I looked closer after posting this photo and realized the “bed pans” all seem to have a key hole. Whatever. Hey, anyone could’ve made the same mistake. I blame the museum for not having a sign saying “These are not bed pans.”
An arrangement of agates.
Just because this is Texas. Everyone should have a rifle handy when in Texas. Why not mount it in the fireplace?
Money, money, money. Ahh, I love this collection most of all.
First, because it’s money, and money is just lovely. But another reason I love this collection is how much more complete it is than mine. In case I haven’t confessed to you all, I have a few collections of my own: Stamps, tiny glass bottles, match books, coins, and foreign bills. All of these are beautiful miniature works of art to my view.
Until now, it never occurred to me anyone other than another collector of the same item would ever be interested in viewing one of my (very modest) collections. Maybe I will bequeath my several shoebox-sized collections to a little museum like this.
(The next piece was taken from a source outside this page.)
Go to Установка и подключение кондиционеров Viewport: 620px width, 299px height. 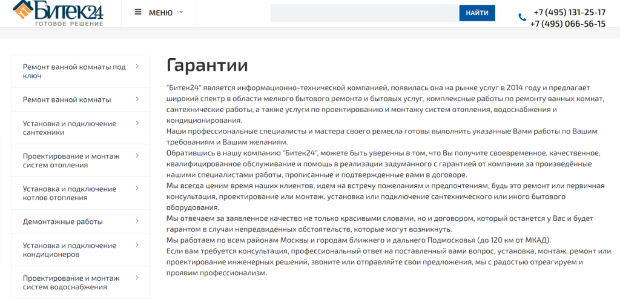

It seems a fitting end for the collections of a lover of all things cheezy to end up in a museum of the weird, the wacky, and the wonderful. And it would warm my heart to know they continued to bring a smile to others. (However, seeing as how I’m the only collector in my family, I suspect they will probably throw them out upon my death. Hmm, perhaps I need to revise my will. Now accepting inquiries from museums.)
I think you should definitely donate your collection to a museum, provided they agree to house it in a special “Kernut Wing.” Or at least a “Kernut Cabinet.”
A “Kernut Cabinet”! I love that! Heck, by the time I pass it could be enough to cover a small room.
Hey girl, what is cooking with the blog? For two days now I click to read the rest of the story and get cold fished.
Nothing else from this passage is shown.